Union

Sets on their own are somewhat boring, frozen things. Interesting results can be observed when we consider interactions between sets. At the same time, these interactions can be viewed as frozen things themselves, not actions or processes. This happens often in math: the same idea can be viewed as either an action or a thing. Even functions, seemingly actionable, moving notions, can (and will) be defined as mere static constructs. It’s interesting to ponder about these things, draw analogies to physics and time. Regardless, let’s quickly discuss three main sorts of interactions. Chances are they are already very familiar to you, especially if you’ve done any SQL.

Union of sets is the set of all elements of given sets. For sets A and B, union is defined as:

A \cup B = \{ x | x \in A \textrm{ or } x \in B \}

This reads as: Union of A and B is a set of elements x, where x belongs to A or x belongs to B.

For example, if A = \{1, 2, 3\}, and B = \{3, 4, 5\}, then:

A \cup B = \{1, 2, 3, 4, 5\}

Note that even though each set contains 3 elements, the resulting union contains 5 elements only. Since union is a set, all rules and properties regarding sets apply, so it cannot contain element 3 twice. But sometimes it is necessary to keep duplicates somehow, without violating the rules of sets. One way is to “tag” each element in both sets by generating a Cartesian product of each set.

A \times \{t_{A} \} = \{(1, t_{A}), (2, t_{A}), (3, t_{A}) \} B \times \{t_{B} \} = \{(3, t_{B}), (4, t_{B}), (5, t_{B}) \}

So now instead of each number we deal with a sequence of two elements: the original number and a tag which refers to the original set. We use the term n-tuple for a sequence of length n. Thus, here we deal with sets of 2-tuples. Since all tuples are unique, the resulting union set contains 6 distinct elements:

A \times \{t_{A} \} \cup B \times \{t_{B} \} = \{(1, t_{A}), (2, t_{A}), (3, t_{A}), (3, t_{B}), (4, t_{B}), (5, t_{B}) \}

Every time we learn about a new approach or an idea, your inner mathematician should aspire to generalize. We’ve already generalized the notion of union by providing a formal mathematical definition. Let us now define this so-called disjoint union \sum A_{i} to be:

\bigcup_{1 \leq i \leq n} A_{i} \times \{i\} = \{(x, i) | x \in A_{i} \textrm{ and } 1 \leq i \leq n\}

It might seem like the notation is getting more and more complicated, but it’s only a combination of existing notions and symbols, nothing new. The big U is a generalization of unions, here it is limited to all sets A_{i} \times \{i\} where i goes from 1 to some n.
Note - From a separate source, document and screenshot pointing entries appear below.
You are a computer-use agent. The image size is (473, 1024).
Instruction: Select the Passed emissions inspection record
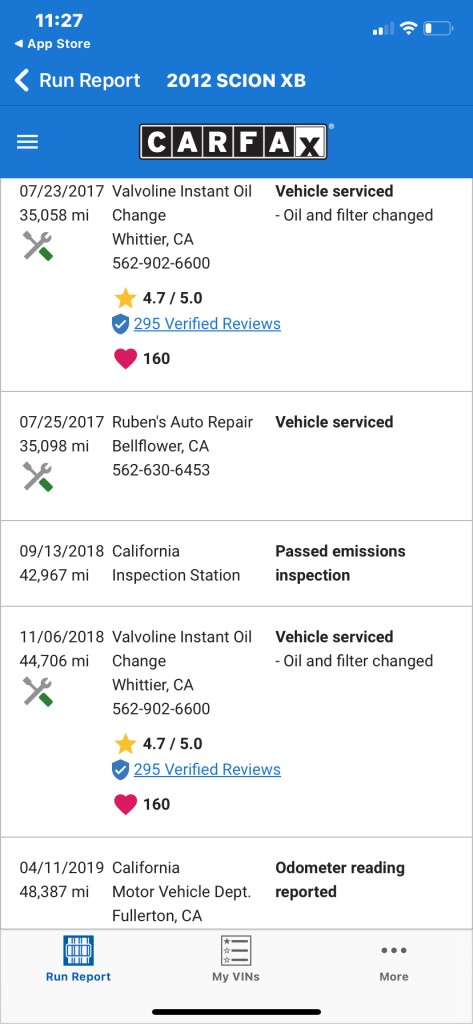(x=236, y=564)
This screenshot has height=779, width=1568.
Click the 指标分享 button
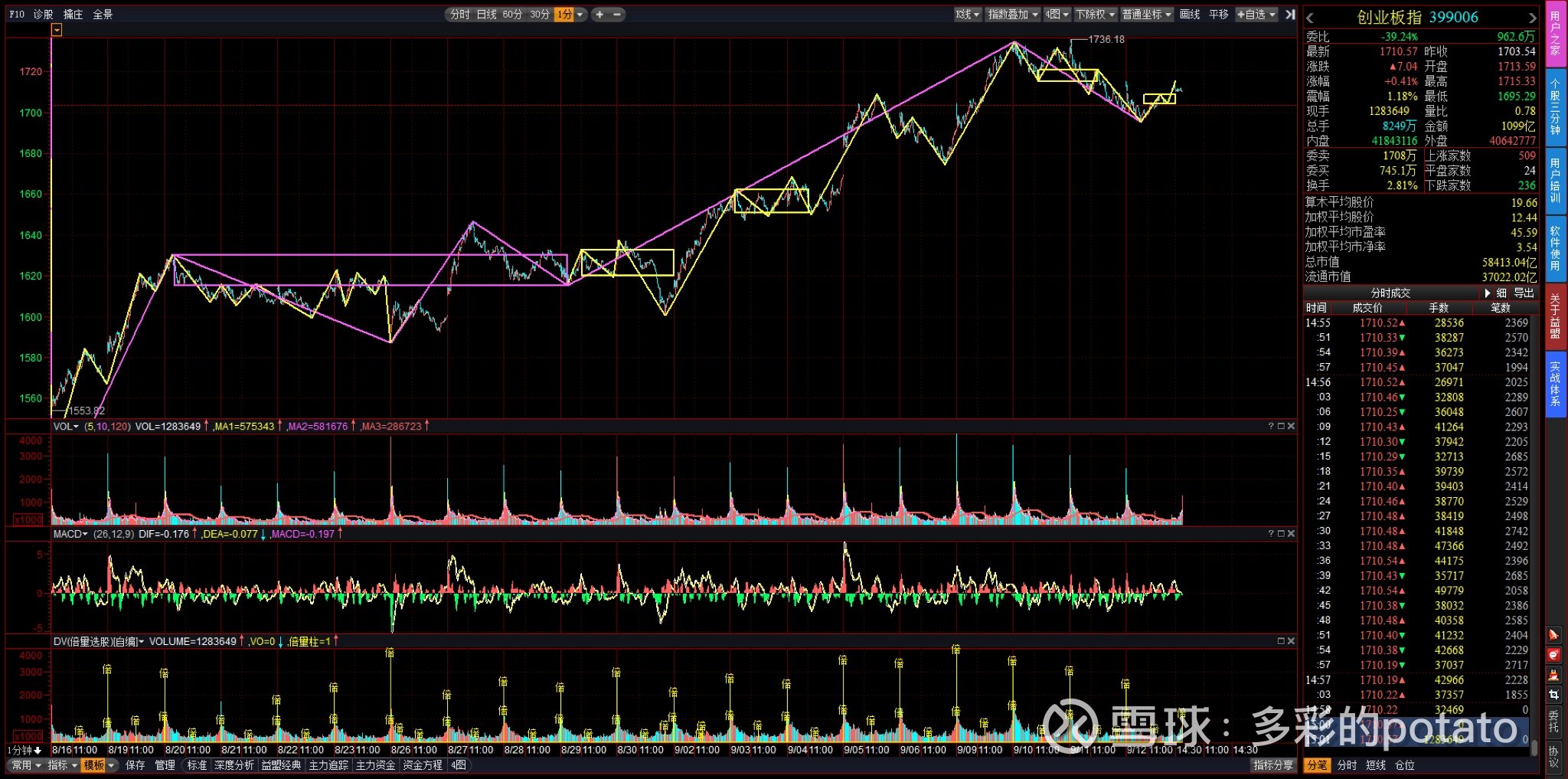pyautogui.click(x=1272, y=765)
You can think of i as a variable or a parameter. We see it then used to define different sets (e.g. A_{1}, A_{2}, etc) and corresponding tagging sets \{1\}, \{2\}, etc. Then, on the right-hand side of the equation there’s a set of many 2-tuples, each containing an element from A_{i} and a tagging number i.

To easily differentiate between regular unions and disjoint unions, we use two different symbols: \cup for union, + for disjoint union. Thus:

\bigcup_{1 \leq i \leq n} A_{i} \times \{i\} = A_{1} + ... + A_{n}.
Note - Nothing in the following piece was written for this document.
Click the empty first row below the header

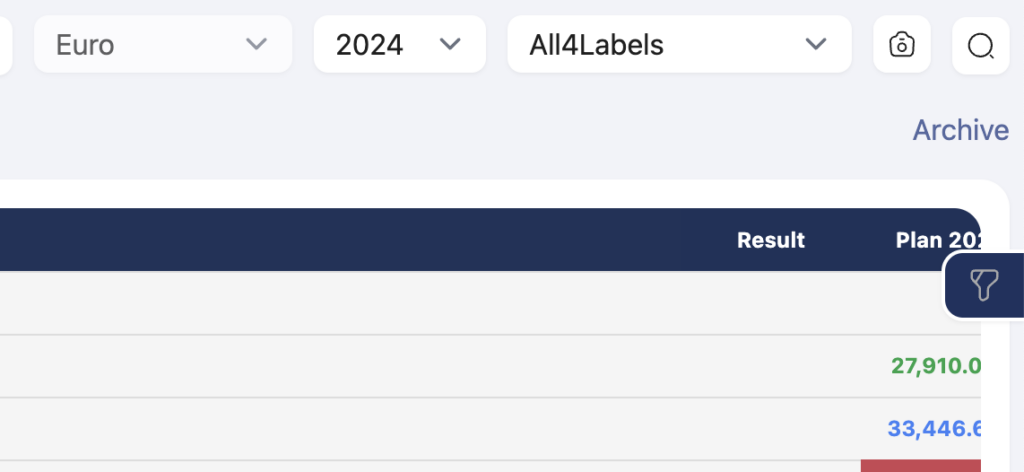pos(490,303)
Contrary to popular belief, Venn diagrams aren’t suitable representations of SQL JOIN. You’ll see why later.

When working with databases using SQL, union operation is a direct equivalent of union from set theory. The following example returns all usernames of both customers and managers:

SELECT username FROM users
UNION
SELECT username FROM managers;

This regular UNION operation behaves like set union in regards to duplicates. Thus, if both tables contain identical usernames, only one instance would end up in the union. An alternative SQL operator UNION ALL allows duplicates. The resulting collection of records is not necessarily a set, since it main contain identical records.

It is tempting to see SQL as set theory applied to databases, but it would be wrong to think this way. SQL can be considered a domain specific language for a particular application of relational algebra, which incorporates certain areas of set theory. In general, one can say that set theory and SQL intersect.